The OBO Foundry has created a set of naming conventions and other principles that, while not part of the format, are important restrictions on how the ontologies are constructed (Note: If utilised by the OBO Foundry ontologies, Foundry principles such as naming conventions aid social collaboration as well as the semantic alignment of multiple ontologies [35].

5 Structural components of an ontology

An ontology can be broadly defined by two types of components: entities and descriptors [36]. Entities are the main body of the ontology and include classes, properties, instances and rules. Figure 1 shows each of these entities and how they are related. Each class is an abstract concept representing a group of instances [36]. In DL, only one definition for each class is allowed, and that definition must not be cyclic [23, pg.13]. Properties describe the links between instances [23, pg.46], and can be expressed between classes and applying to all instances of that class [36]. Rules can be written in OWL or OWL-based rule languages such as SWRL [37], which provides the capability to write if-then statements about an ontology. Descriptors are vital for human understanding of an ontology, and include documentation (such as English definitions of entities) and annotation (such as notes and other metadata) [36]. Imports of other ontologies are not entities, but neither are they strictly descriptors. Import statements are vital for completeness of the ontology and for its successful reasoning, as they provide a method of including additional ontological resources.

The components of an ontology are commonly grouped into the TBox and ABox; classes reside in the TBox and instances in the ABox. Sometimes a third grouping, the RBox, is defined to specify the location of the rules within an ontology. The TBox is the component of an ontology describing intensional knowledge, or the properties of an entity required to identify it, and is considered to be unchanging knowledge [23, pg.12]. The ABox is similar to extensional knowledge, and describes knowledge specific to the domain of interest, or to a particular problem [23, pg.13]. ABox knowledge is considered to be dependent upon a set of circumstances, and therefore changeable [23, pg.13]. Some ontologies contain a set of rule axioms; such a set is called the RBox [38]. More information about rules in ontologies is available in Section 1.6.

There are a number of commonly used metrics available for summarising the components of an ontology (see Table in Chapter for examples). Class metrics include a count of the classes themselves as well as various metrics describing their axioms. If an instance fulfils the necessary and sufficient conditions of a class, then a reasoner will infer that instance to be a member of that class. These conditions are also known as equivalent class axioms. Similarly, necessary conditions (also called subclass axioms) must hold true if an instance is asserted to be a member of the class, but such axioms are not sufficient to infer the placement of an instance under that class. If an instance is asserted to be a member of two disjoint classes, then the reasoner is able to deduce an inconsistency [39].

There are also a number of useful property-level metrics. Total numbers of object and data properties give a general idea of the possible connections between classes. Functional properties are those which have either zero or one value. In other words, no individual in the domain of a functional property may have more than one value in the range of that property.

6 Conventions

Due to the large number of nearly synonymous terms for the components of an ontology where multiple equivalent terms exist, one has been used throughout. Figure 1 graphically illustrates the conventions described here, and includes synonymous and near-synonymous terminology and how each component interrelates. Figure 3 provides a simple example of a partial ontology which matches the structure described in Figure 1. The design decisions made with respect to the available range of terminology are listed below.

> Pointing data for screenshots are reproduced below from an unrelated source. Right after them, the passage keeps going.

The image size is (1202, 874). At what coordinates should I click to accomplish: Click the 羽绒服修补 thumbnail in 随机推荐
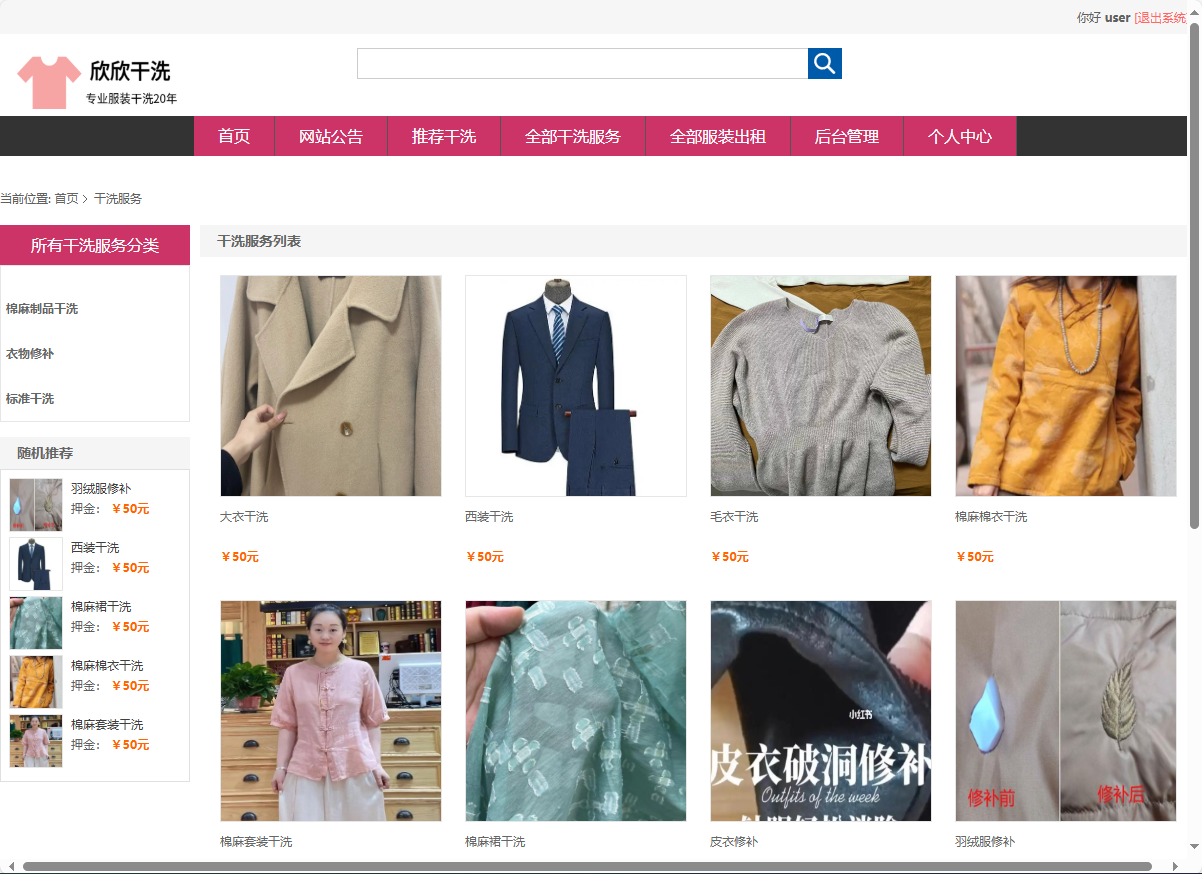click(35, 504)
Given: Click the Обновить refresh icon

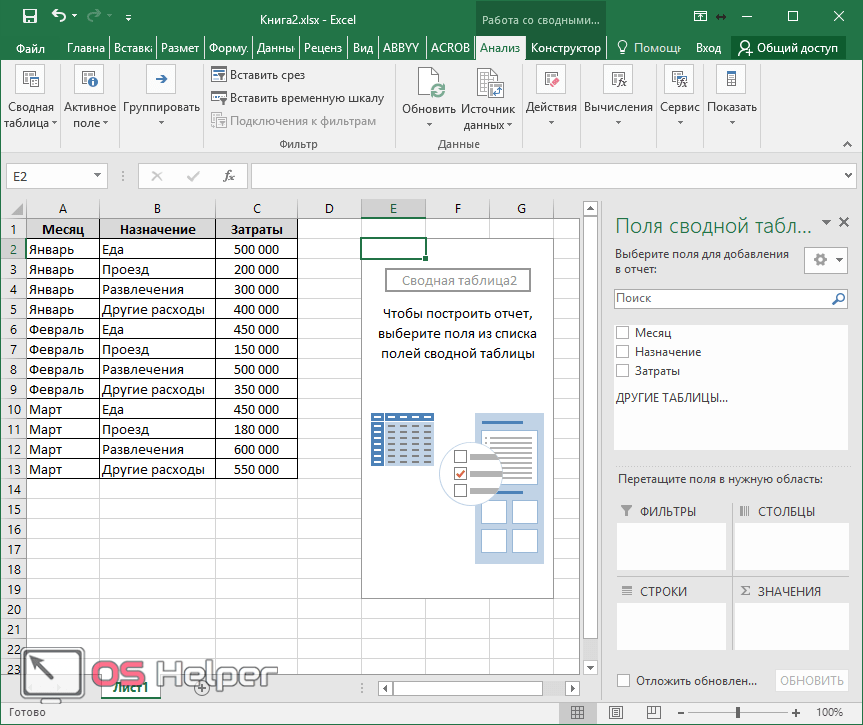Looking at the screenshot, I should click(x=429, y=84).
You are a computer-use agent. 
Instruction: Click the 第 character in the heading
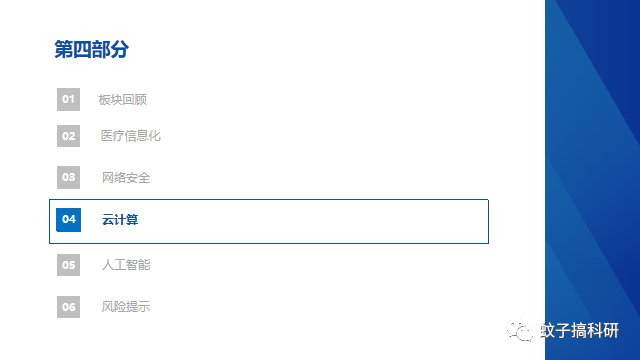64,49
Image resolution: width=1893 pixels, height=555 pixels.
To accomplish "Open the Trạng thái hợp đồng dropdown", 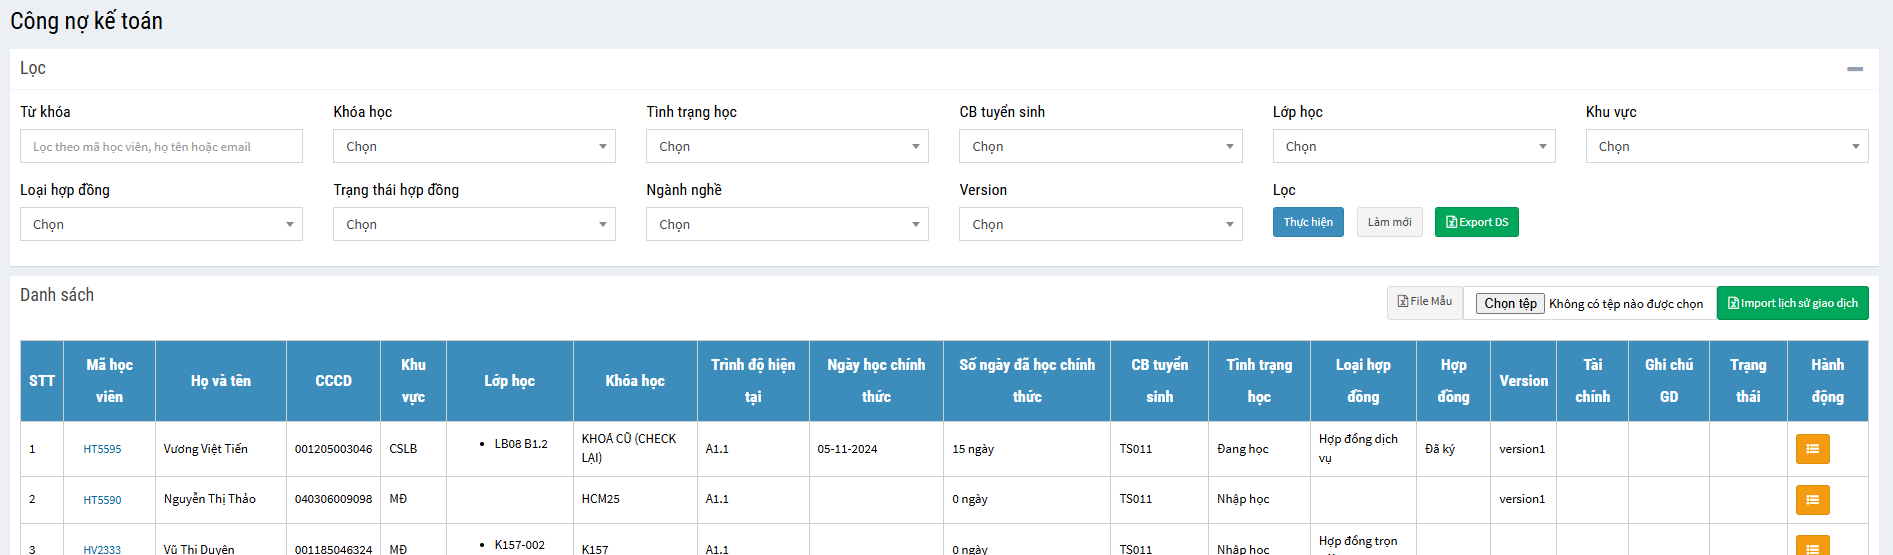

Figure 3: Using the structure described in Figure 1, this concrete example of a portion of an ontology shows how classes, properties and instances are used together to generate a model of a domain of interest. Here, the domain of interest is black labradors. See Section 6 for more information.
  • Class and concept are often used interchangeably as a name for the entity which describes and constrains a group of instances. Because concept is often used as a more general term similar to entity, class is used to describe this ontology component within this thesis. A third term, universal, is similar but not equivalent to class. While all universals should be written as classes when creating an ontology, all classes are not universals (see Section ).
  • Instance, individual and particular are all used to refer to the members of a class which are specific instantiations of the class type. Instance is the term used throughout this thesis.
  • Property, slot, relation and relationship are all used to describe the links between two instances as well as links from an instance to a data type (e.g. a plain string or integer). Property has been chosen for this thesis.
  • Entity is used in this thesis as a general term to define any object (e.g. class, property, instance, rules) within an ontology.
  • The definitions of computer science ontologies and philosophical ontologies match the definitions provided by Stevens and colleagues [15].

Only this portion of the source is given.